In the last article, fear was referenced as the primary reason our nation’s brightest students are ignored. Fear is the foundational emotion that has prohibited our nation’s public schools from serving our brightest students for decades. As with any problem, once identified, progress can be made. There are many options public schools have for lessening fear of teachers and gaining the confidence and knowledge to offer our most advanced students educational options that will help them stay engaged and connected to their learning.
A primary step is to recognize that there is no single right answer for serving bright students. This realization can be critical in alleviating pressure for both educators and parents. Another critical step is to commit to the belief that all students have a right to an education that supports him/her in reaching his/her fullest potential, and that our job as educators is to challenge each learner’s individual development, regardless of the learner’s determined grade level. The commitment to providing services with integrity is foundational. This commitment will support efforts to provide services, such as curriculum, that are not watered down. Another component of providing services with integrity is to have a process for identifying gifted students in place. Identification procedures often cause a great deal of stress either from fear of over-identification or under-identification of students. There is much information regarding the percentage of a student population that should be identified. The range can be as low as 3% to as high as 15%, and usually focuses on the intellectual ability of a learner, the IQ. Throw other concepts into the mix, such as physical intelligence and interpersonal intelligence and now identification can seem overwhelming. The state of Iowa has a procedure to help school districts identify students. Visit the department of education website (www.iowa.gov/educate) and use the navigational tool on the left side of the page to find advanced learning opportunities. Information on talented and gifted is found there. Finally, fear can be alleviated if there is a program component focused on evaluation.

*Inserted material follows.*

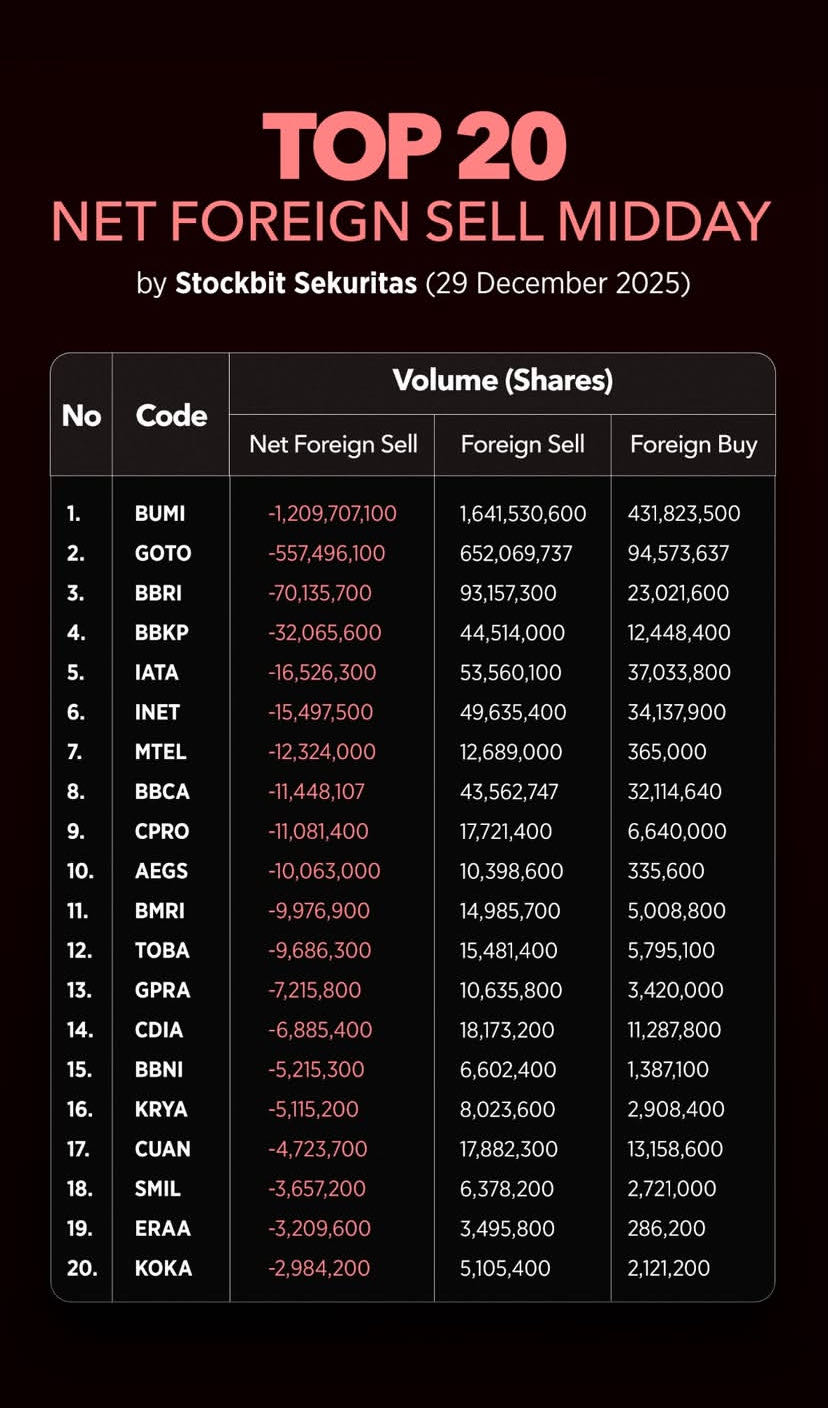The height and width of the screenshot is (1408, 828).
Task: Click the KOKA stock code
Action: (163, 1269)
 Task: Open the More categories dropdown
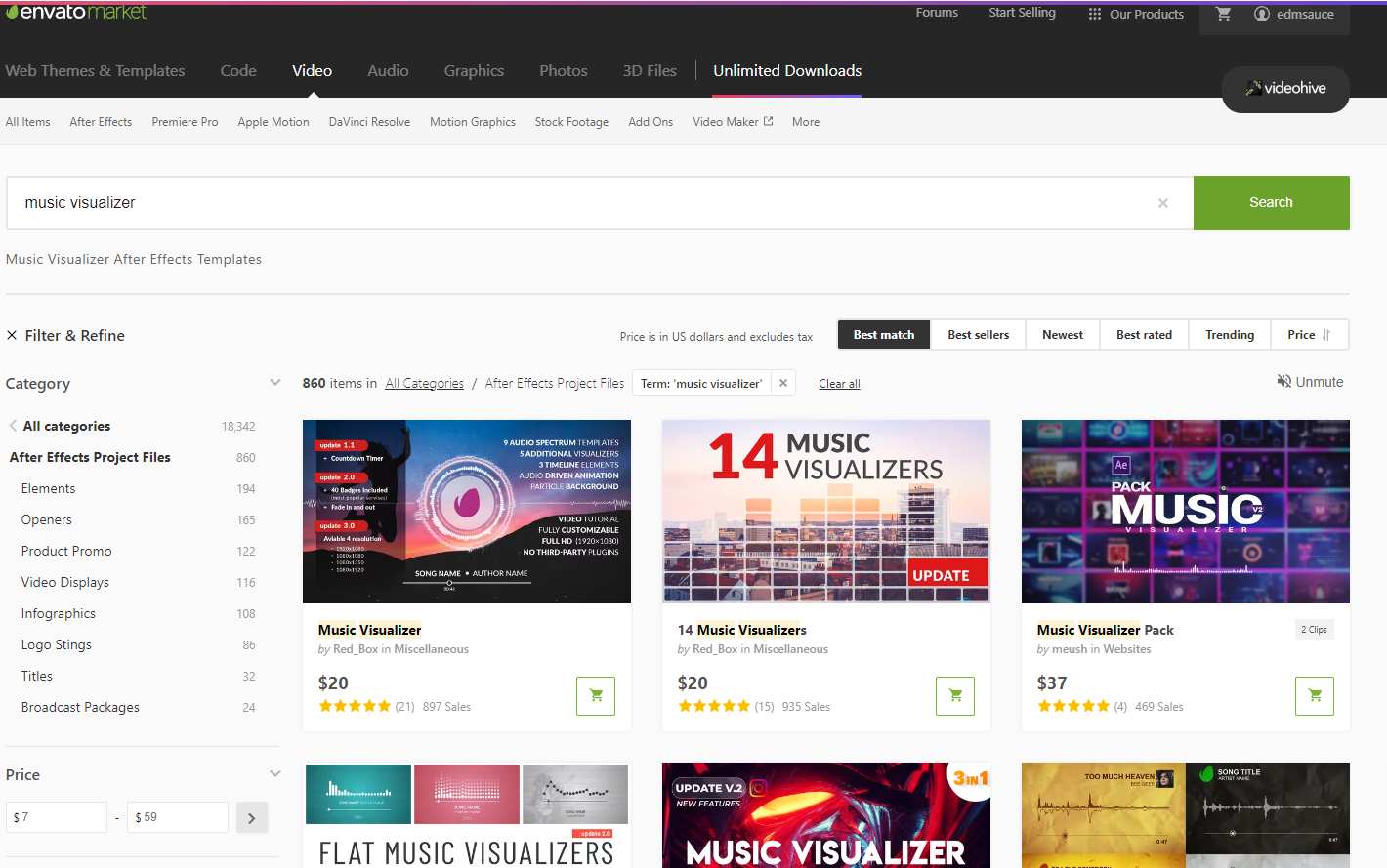805,121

In our state, school support most often comes from the area education agency. This resource can support those serving our brightest students. The state website suggests some program evaluation components as well.
Obviously, there is no quick fix for lessening the fear associated with serving our brightest students. The key is to remember that as educators, we should see these students as our opportunity to become stronger teachers. For it is the accelerated students who challenge us to challenge them. They have a right to the best education that can be provided–just as any other student. For parents with advanced children, become as knowledgeable as possible is crucial. knowledge is power. While it is important to trust those educators who serve your children, it is also important to understand that it is your job to challenge the educators to serve your bright child. Everyone serving the student wants the same outcome….the highest level of achievement possible. In order to ensure this occurs, everyone must work together and hold each other accountable.